Левон Овсепян. Ахлатци Карапет


Recommended Posts

Левон Овсепян

Ахлатци Карапет

Февраль 1918 г. Тифлис

Сегодня, как обычно, я бродил по городу. Мои коллеги по перу давно уже считают меня чудаком. А эти мои вылазки в город, по их мнению, дело и вовсе опасное... ладно, если надобность какая есть, а вот так просто бродить по городу целыми днями — безумие.

В Тифлисе и впрямь неспокойно. Меньшевистское правительство доживает последние дни. В России революция крушит все старое! А у нас разгулялись бандиты, носятся по городу на фаэтонах, прохожих стреляют, всюду грабежи, насилие. Город опустел. Ну не могу я сидеть дома, когда такое творится за окном. Именно сегодня и произошло это событие, заставившее меня взяться за перо... С утра бродил по Тифлису. У Винного подъема попал в перестрелку. Все врассыпную, а я — в духан. Подвальчик был небольшой и уютный, а кухня — не из худших... духанов теперь осталось — по пальцам перечесть. Как тараканы, разбежались хозяева по деревням, до лучших времен... Присел за свободный столик, заказал вина, закуски...

Я как раз принимался за цыпленка, как отворилась дверь, и свет ослепил меня. Место мое было не из самых удобных. Я пересел. Старик, каких много сейчас слоняется по духанам, еле ноги волочил.

Когда добрался до низу, оглядел все вокруг, оценил... и выбрал меня.

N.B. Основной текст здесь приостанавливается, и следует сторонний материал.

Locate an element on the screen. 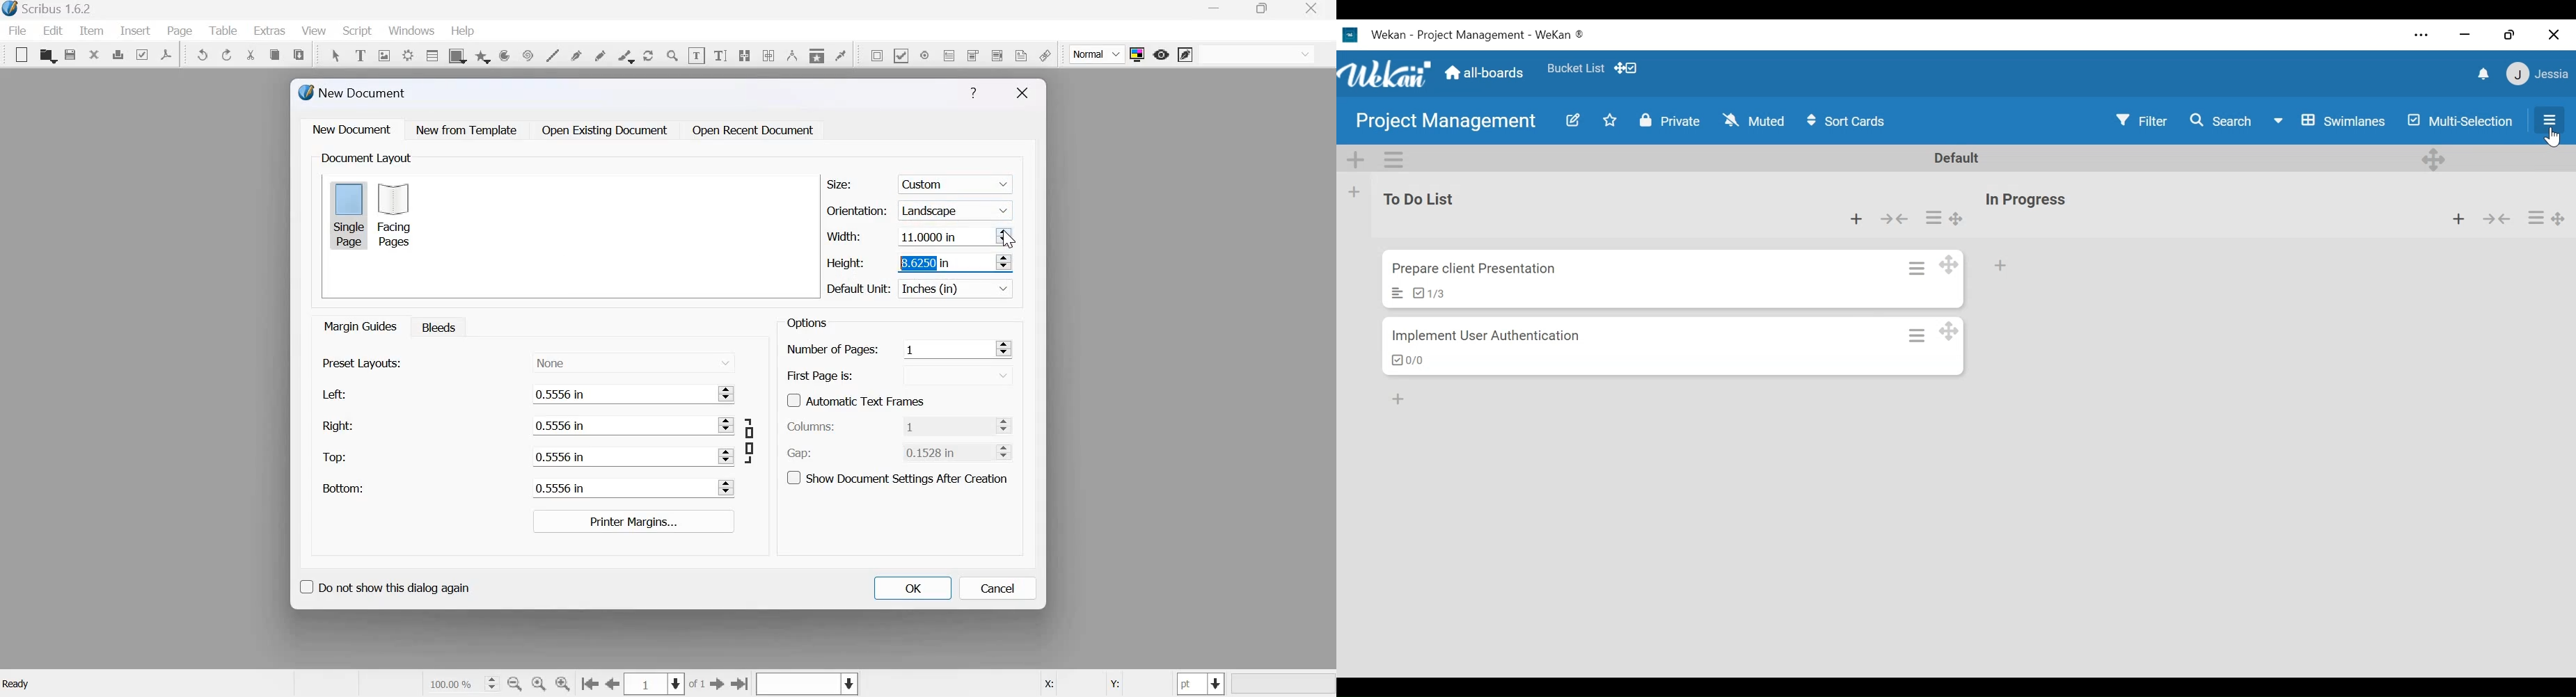 The width and height of the screenshot is (2576, 700). 0.5556 in is located at coordinates (615, 426).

— Ах, ноги мои, ноги — совсем не держат...

И сел. Было видно, что у него ни гроша. Висели на нем лохмотья. Лицо заросшее. Волосы черные с проседью. Брови густые. И горькие-горькие глаза из-под них... Он осмотрел меня. Потом стол. Взгляд остановился на бутылке. Я сразу понял: старик немало историй может рассказать о жизни... И быстро налил ему вина. Пил он с достоинством. Не торопясь, нежадно...

Я попросил его рассказать о своей жизни, но он наотрез отказался...

— Что такое жизнь жалкого старика? Пшик! И все... Я вам про Карапета расскажу! Вот человек был...

Лишь выпив изрядно, начал старик свой рассказ. Вот он, каким его я запомнил, а потом записал в тот вечер. И Бог мне свидетель, что все это правда! Старик же сказал еще определеннее:

— Пусть вырвут язык мой, если здесь хоть слово неправды...

Давно это было. И не поверит никто! Жил на благословенной земле Ахлата Карапет. Богом клянусь, известный в наших местах человек был. А звали его Ахлатци, потому что из Ахлата он. И странная судьба выпала этому Ахлатци Карапету... Жил себе, никому не мешал. Село наше Урдап, на земле Ахлата, богатым было. И был у него дом, большой, места хватало. Все тут жили: и деды, и прадеды... Жениться было собрался — семьей обзавестись. Да налетели курды-разбойники. Не свои... Не местные... И откуда только они про Шушаник его пронюхали?.. Никто не знает...

Наутро прибежали соседи, сказали Карапету:

— Нет твоей Шушаник! Курды! С собой увезли, а отца и всех ее братьев порубили...

— Спеши, Карапет, — женщины плачут...

Кинулся к дому возлюбленной — четыре обезображенных трупа. Старая Шалва, мать, волосы рвет на голове.

Остальные — плачут, раскачиваясь из стороны в сторону...

Карапет домой вернулся, ружье взял, кинжал... И вдогонку. Шел Карапет по следу. Никак догнать не мог.

Увозили его Шушаник курды, будь они прокляты! Что с нею будет? Что с ними будет? Пока село нашел, стемнело. Могуч был Карапет — за версту видно. А что теперь делать — не знал... Вот и крутился вокруг, как лисица, вынюхивал. И стыдно было, не по-мужски это! А они как?! Звери! По-мужски разве? Что теперь с Шушаник будет? Как вызволить!? Ночью незаметно подкрался. Ждал притаившись, может, выскользнет... И они убегут! Как только знать дать? Здесь он, ее Карапет ненаглядный! Здесь! Ждет! Ночь уходила... Собаки лаяли.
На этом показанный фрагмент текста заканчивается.